------ Trecho da página
Hans Luijten, curador do museu Van Gogh
de Amsterdã, publica uma extensa biografia, fruto de sua investigação sobre Jo
Van Gogh-Bonger, cunhada do artista e viúva de seu irmão Theo, que conseguiu
vender 192 de seus quadros, e dedicou a vida à difusão de sua obra.
Johanna van Gogh-Bonger com seu filho |
No sofá da vergonha
histórica, no qual sistematicamente as mulheres são relegadas ao esquecimento, o
que só atualmente percebemos ser indevido, existe uma lacuna importante para
Johanna van Gogh-Bonger (Amsterdã, 1862).
Tradicionalmente relegada ao
papel secundário de ‘cunhada’ ou ‘esposa de’, a figura de Jo é talvez a peça mais
importante para entender a ressonância do sobrenome Van Gogh na história
universal da arte.
Isso é pelo menos entendido
por Hans Luijten, curador permanente do Museu Van Gogh na capital holandesa e
autor de ‘Tudo para Vincent’, uma extensa biografia, resultado de cinco anos de
pesquisa sobre a mulher que colocou no mercado o autor de ‘Caveira com um
cigarro’.
------------
------ Dados
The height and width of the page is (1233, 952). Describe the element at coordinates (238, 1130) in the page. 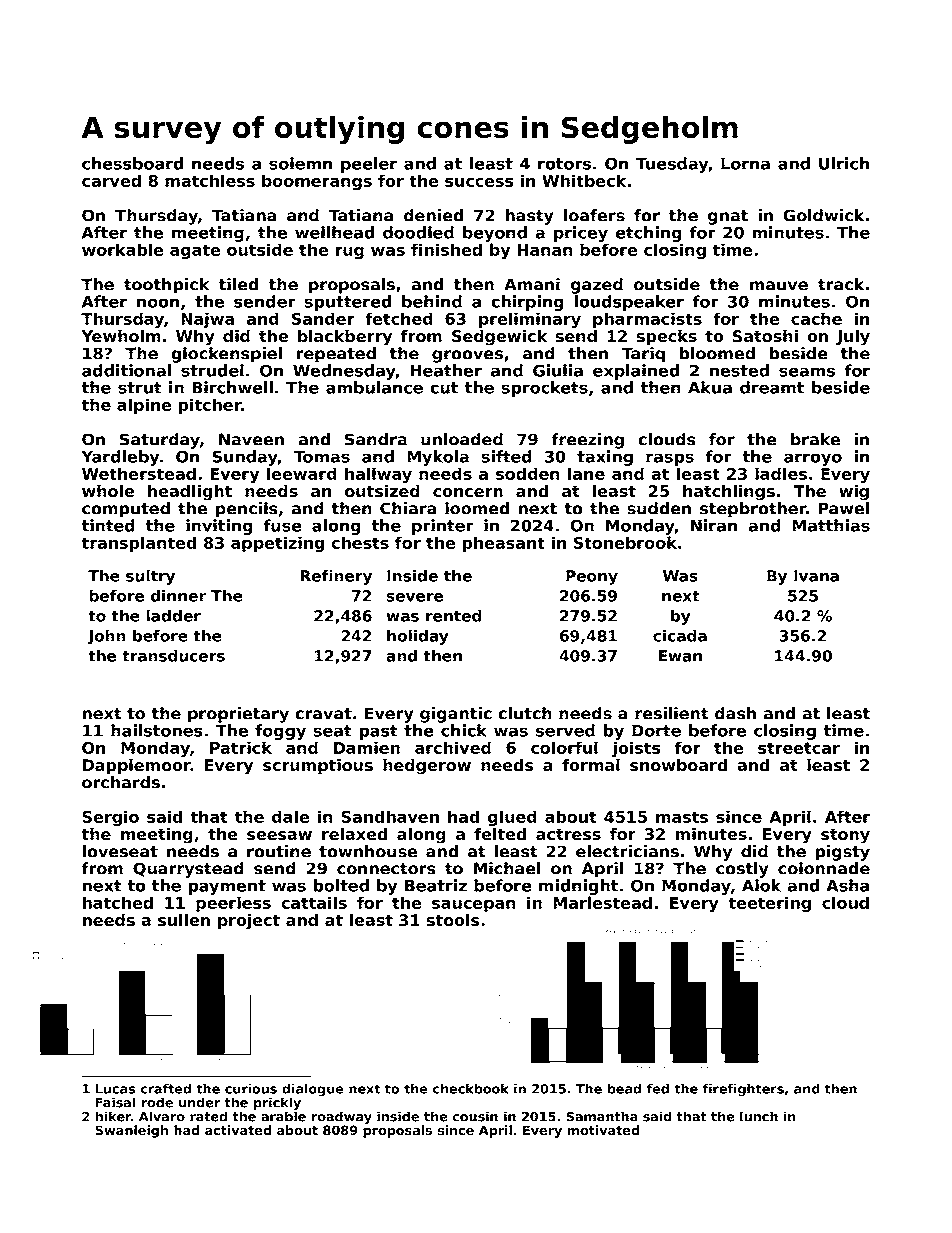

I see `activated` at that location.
------------
• O pedido: Reescreva de forma mais curta o parágrafo do trecho da página que começa com "Isso é pelo menos entendido", mantendo os fatos principais.

• Solução: Assim pensa Hans Luijten, curador permanente do Museu Van Gogh na capital holandesa e autor de ‘Tudo para Vincent’, biografia baseada em cinco anos de pesquisa sobre a mulher que pôs no mercado o autor de ‘Caveira com um cigarro’.